■ **WHAT TO WORK ON**
Return all lines from the listing below that include the word "agent".
EXERCISE INPUTS section start
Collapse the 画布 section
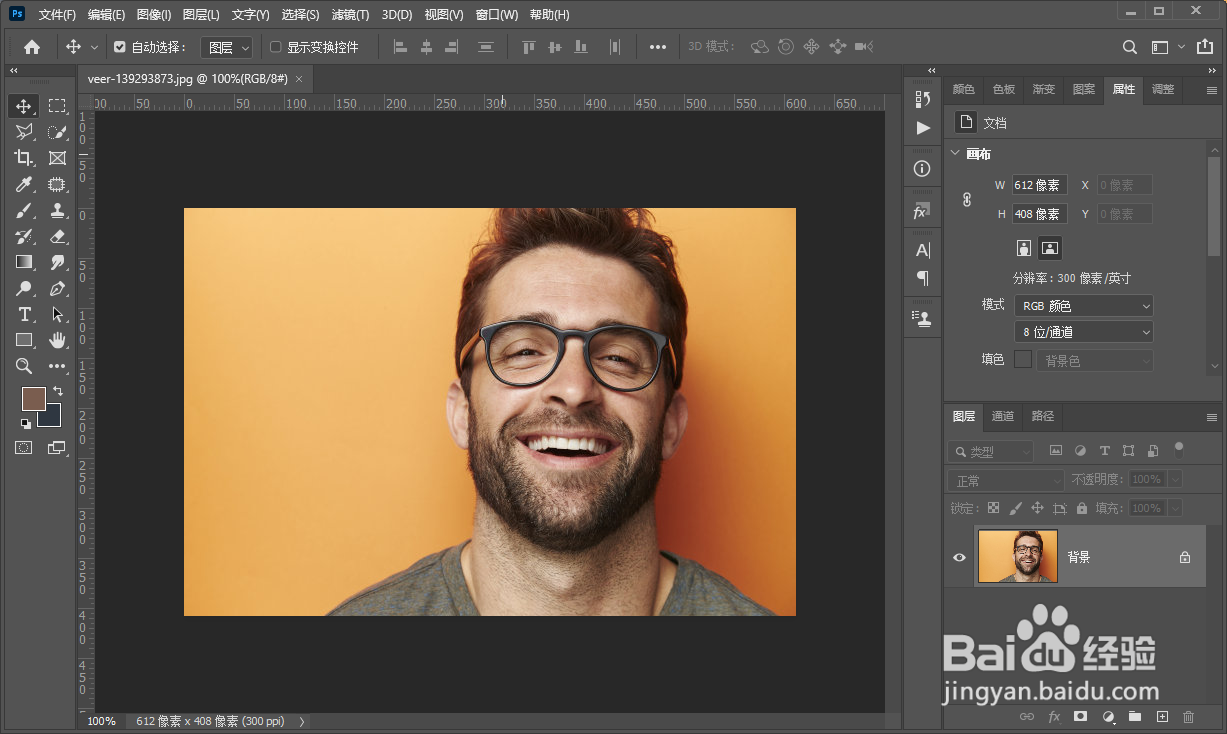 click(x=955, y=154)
EXERCISE INPUTS section end
EXERCISE INPUTS section start
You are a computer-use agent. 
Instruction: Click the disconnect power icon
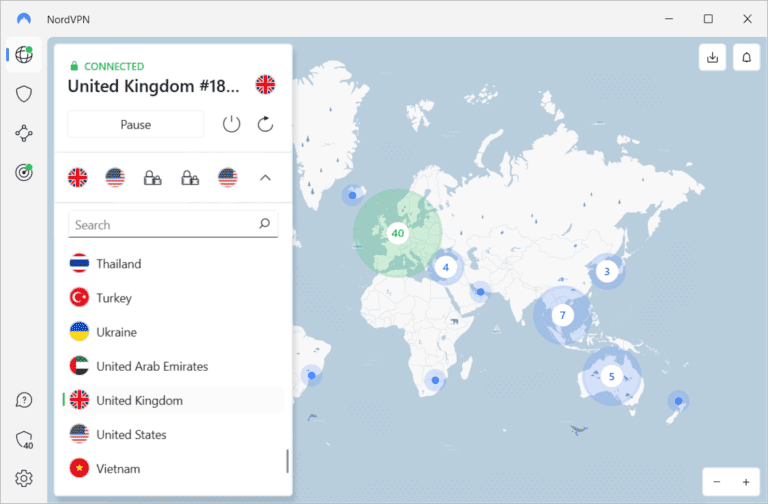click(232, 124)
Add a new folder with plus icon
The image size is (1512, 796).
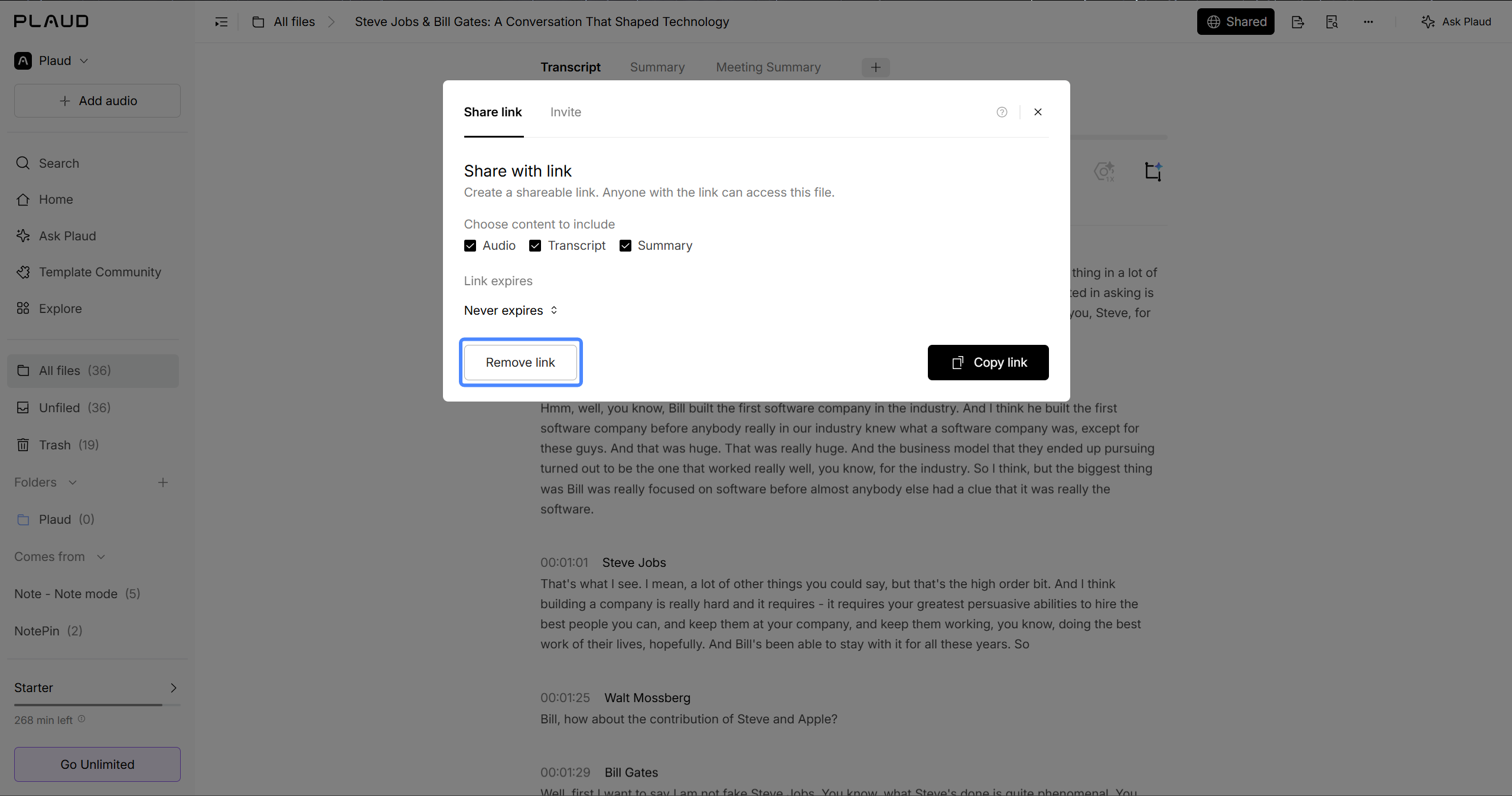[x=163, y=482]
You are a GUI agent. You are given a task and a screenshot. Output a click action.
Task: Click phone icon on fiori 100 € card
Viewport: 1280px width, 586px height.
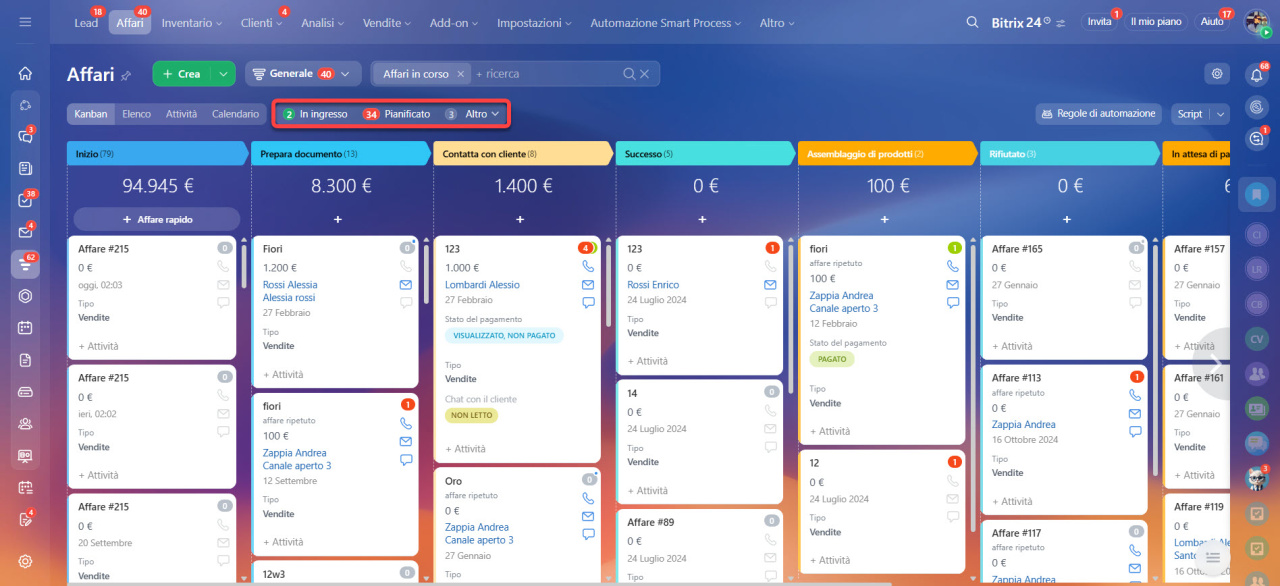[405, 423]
EXERCISE INPUTS section end
■ **EXERCISE SOLUTION**
You are a computer-use agent. 
You are a GUI agent. You are given a task and a screenshot. Output a click action.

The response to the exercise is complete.